Bartosz Hadyniak/ Getty Images

"Collaboration Schools" is a pilot project of the Western Cape government which started in 2016 with five schools. Although there is not much public information about the pilot, the schools are modelled on charter schools in the US, academies in the UK, concession schools in Colombia or Fe y Alegria in socialist Venezuela.

Collaboration Schools, like other models, are essentially government schools that are independently managed in collaboration with private partners in order to turn them around and improve outcomes for poor children. The project targets failing schools because there is no reason to convert the best performing school just because it is a government school.

In a country like South Africa with a thoroughly inferior education system in which poor children attend academic sinkholes and dropout factories that are no more than strike zones, a project like this must be a Godsend. Yet listening to our socialist mob, primarily based in Cape Town, you would think the better alternative is to keep writing petitions to the government in order to solve our crisis of inferior education.

Our wise critics, none of whom have children at no-fee government schools, have a stack of arguments against Collaboration Schools. But they all boil down to "democratic control" of schools, which they say is being taken away from communities, parents and teachers to private partners.

This forces us to ask an essential question: why do we send children to school in the first place? Is it because we want to achieve democratic control of schools? Or is it because we want our children to get the best education so they can get better jobs? Listening to our socialist mob, you would think that the only reason we have schools is "democratic control", whatever this means.

Research shows that nearly all school governing bodies in government schools are dysfunctional and there is no true democratic participation by parents who have children at the schools. Where the parents have some involvement, it is ineffective and superficial because most parents are illiterate and unable to contribute meaningfully.

Why is it undemocratic for parents to freely decide to bring in a private partner in order to improve quality outcomes in their school?

As a consequence, "democratic control" means wholesale control of schools by teachers and teacher unions. True democratic governance at schools is undoubtedly important. But we must reject "democratic control" as a subterfuge to frustrate quality-oriented reforms of our education system.

The true motivation for opposition to collaboration schools is an ideological frenzy in which minions styled as activists seek to impose upon the whole nation of 55 million their half-baked theories about what and how education should be. You often hear them yell at us: "education is and must always be a public good in the hands of the state". Such balderdash from babyish politicians.

Quality in education is only a word used in passing when it is convenient. They are generally contemptuous and patronizing towards poor people. They seem convinced that poor parents are incapable of exercising intelligent choices over the education of their children and that the "state" must be there to protect them from greedy people who have no business in education and who only want their money.

But is it undemocratic for a government school to be independently managed? Only if you have contempt for poor people. In the Western Cape pilot, the communities and the parents decide for themselves whether they want their school to be converted into a Collaboration School in order to improve performance for children.

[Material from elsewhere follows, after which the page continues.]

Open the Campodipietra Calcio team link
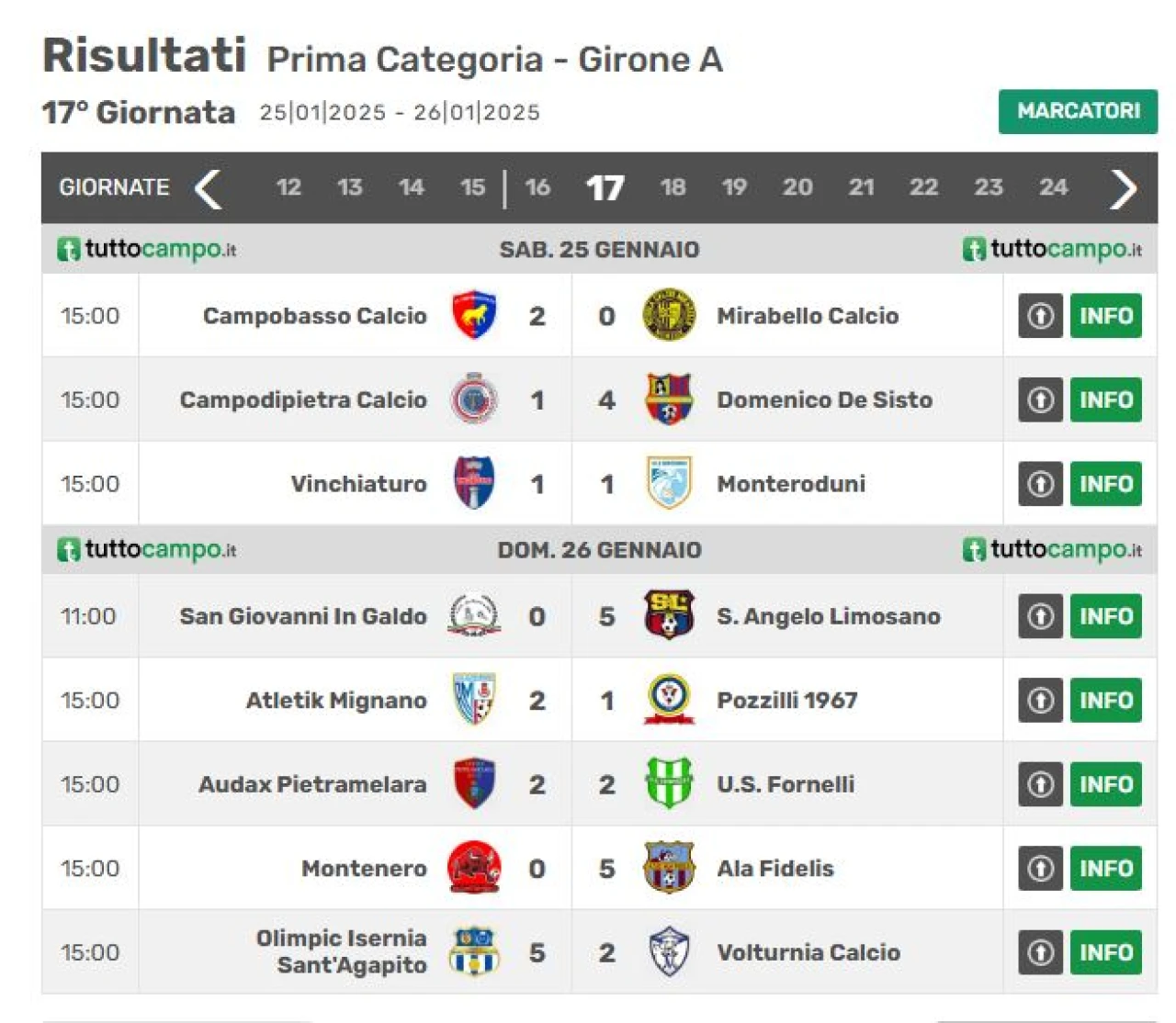The width and height of the screenshot is (1176, 1023). (x=303, y=399)
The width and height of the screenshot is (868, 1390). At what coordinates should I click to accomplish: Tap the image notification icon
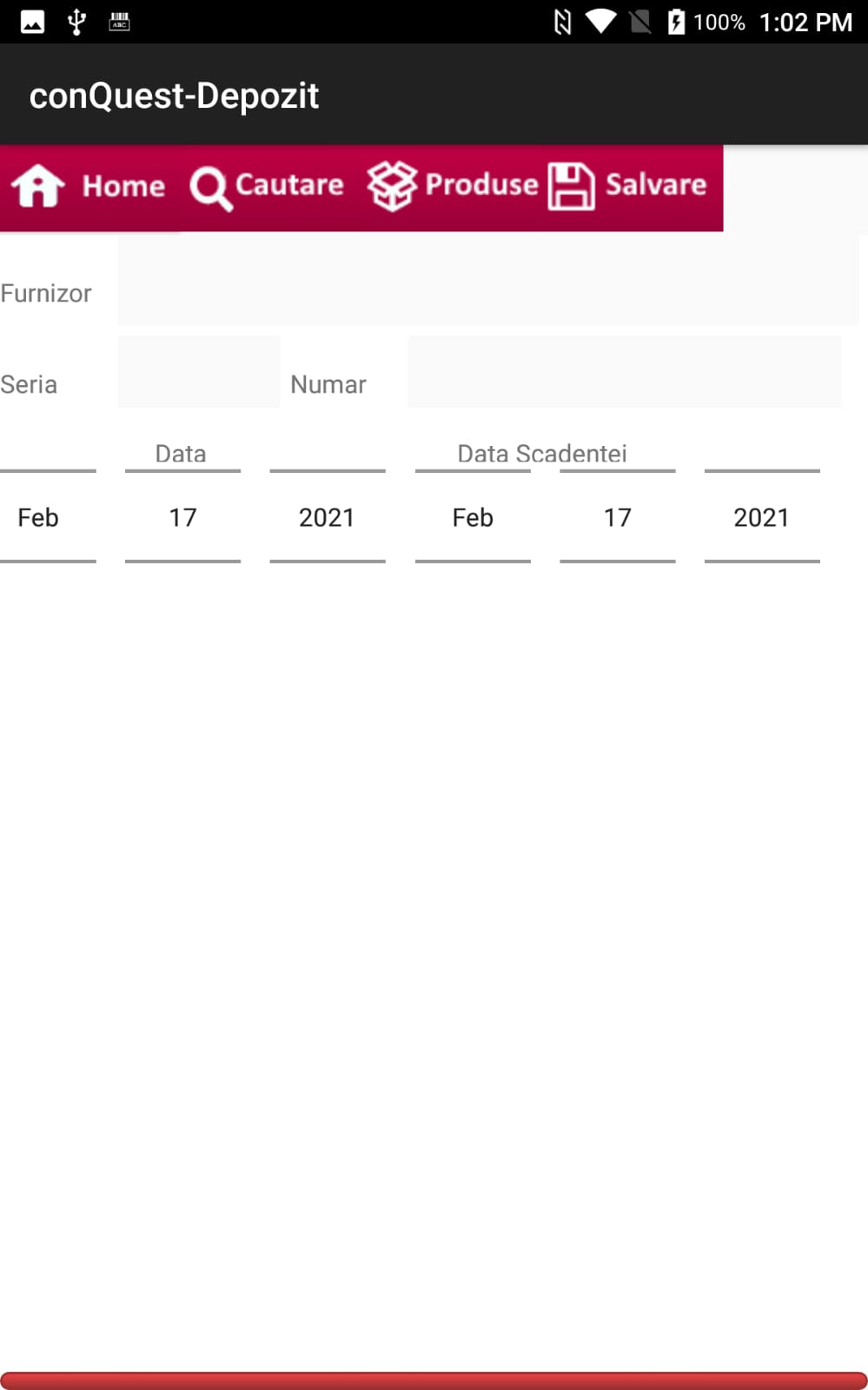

But why is it undemocratic for parents to freely decide to bring in a private partner in order to improve quality outcomes in their school? Or to even wholly outsource the management of their school to a private partner on the basis of a contract in terms of which they have a right to fire the partner in the event of poor outcomes?

Our education needs bold reforms and bold reforms require bold leaders. We have been writing petitions for many years; there are dozens of ground-breaking judgments against the government but our education is still inferior despite all these efforts plus one of the highest per capita expenditures in the world.

Debbie Schafer has the support of all rational and fair-minded people in South Africa who are bothered about quality in our education rather than ideology. She needs to steam ahead, focus on quality in the education of poor children and let our socialist mob worry about ideology because that is their speciality.